Abused children in Thames Valley may soon be neglected by NHS changes, says NSPCC

More than 50,000 children in Thames Valley who were abused may soon be sidelined by the NHS, according to research published today by the children’s protection charity NSPCC.

The NHS intends to merge mental health planning decisions across the country from individual commissioning groups to new regional partnerships, meaning the health service could lose sight of the children’s needs. 

But, the charity found East Berkshire does recognise the requirements of vulnerable children while  West Berkshire, Oxfordshire and Buckinghamshire need to incorporate the needs of vulnerable children into their services to a greater extent.

Using data from the latest annual mental health plans published by NHS Clinical Commissioning Groups, the NSPCC discovered three out of every four of the NHS mental health plans in the Thames Valley region did not address the needs of vulnerable children.

These children are more likely to suffer from mental health issues such as anxiety, depression or post-traumatic stress disorder and so require additional help from the health service.
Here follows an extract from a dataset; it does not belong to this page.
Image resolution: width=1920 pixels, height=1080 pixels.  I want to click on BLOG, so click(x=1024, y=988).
NSPCC Head of Policy Almudena Lara said: “Children who have lived through the trauma of abuse and neglect need all the support we can give them to help them recover.”
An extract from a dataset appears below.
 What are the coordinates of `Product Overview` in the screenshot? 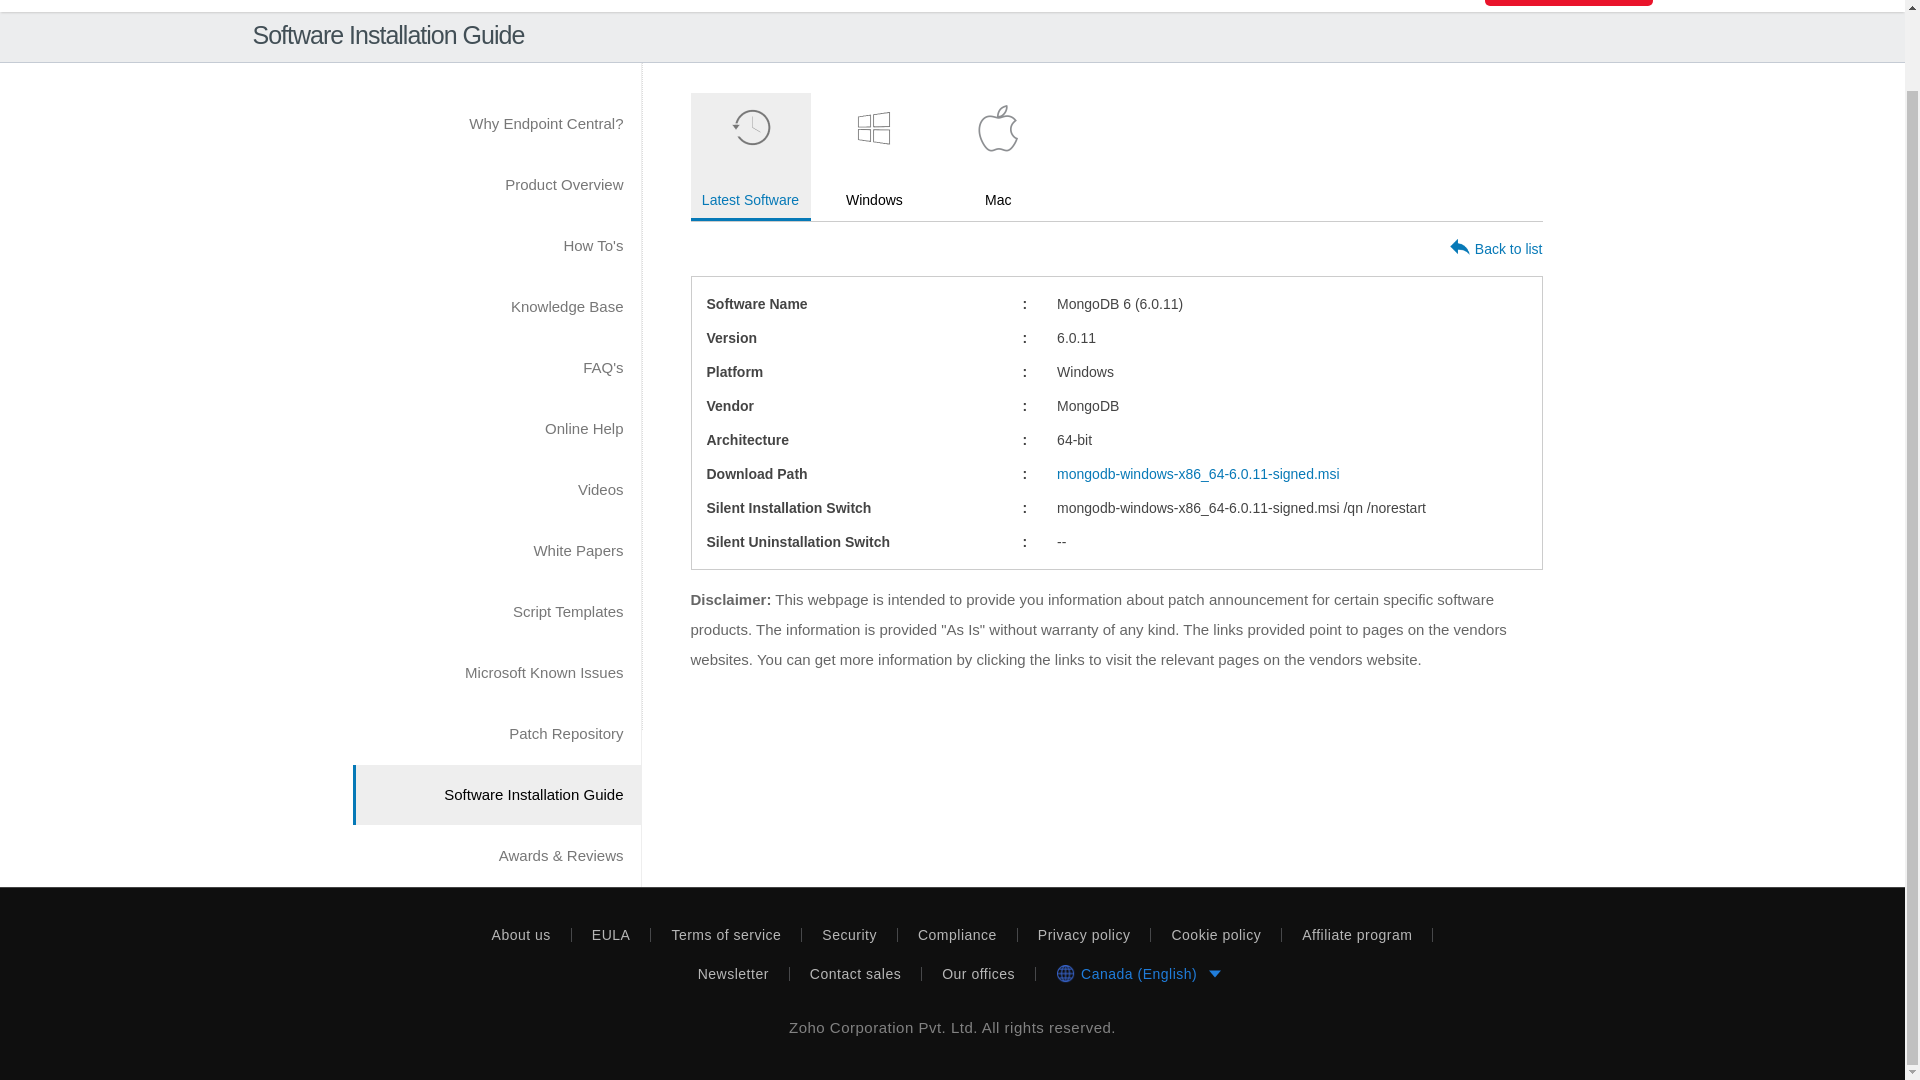 It's located at (495, 184).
An estimated 51,499 children in Thames Valley who have been abused or neglected are living in an area with inadequate plans for their mental health needs. There are more than one million children in this condition across England.

The NSPCC would like NHS English to explain how it will prioritise the needs of vulnerable children, and is calling for more transparency over how decisions are made.

Ms Lara added: “We know there are fantastic mental health services supporting lots of these children up and down the country. 

“But it’s not enough, and a system that’s already struggling to properly plan for their mental health needs will render them all but invisible if action isn’t taken now by NHS England.

“Millions more children could be affected unless the NHS ensures that vulnerable young people are explicitly recognised in the new commissioning arrangements.”

The Wokingham Paper reported two weeks ago that Reading and West Berkshire would be extending the national pilot scheme of Mental Health Support Teams in Wokingham schools.

The scheme will be set up using the additional £360,000 Berkshire West was awarded by the government as part of its annual budget for the next three years, which is supposed to help an additional 800 children every year.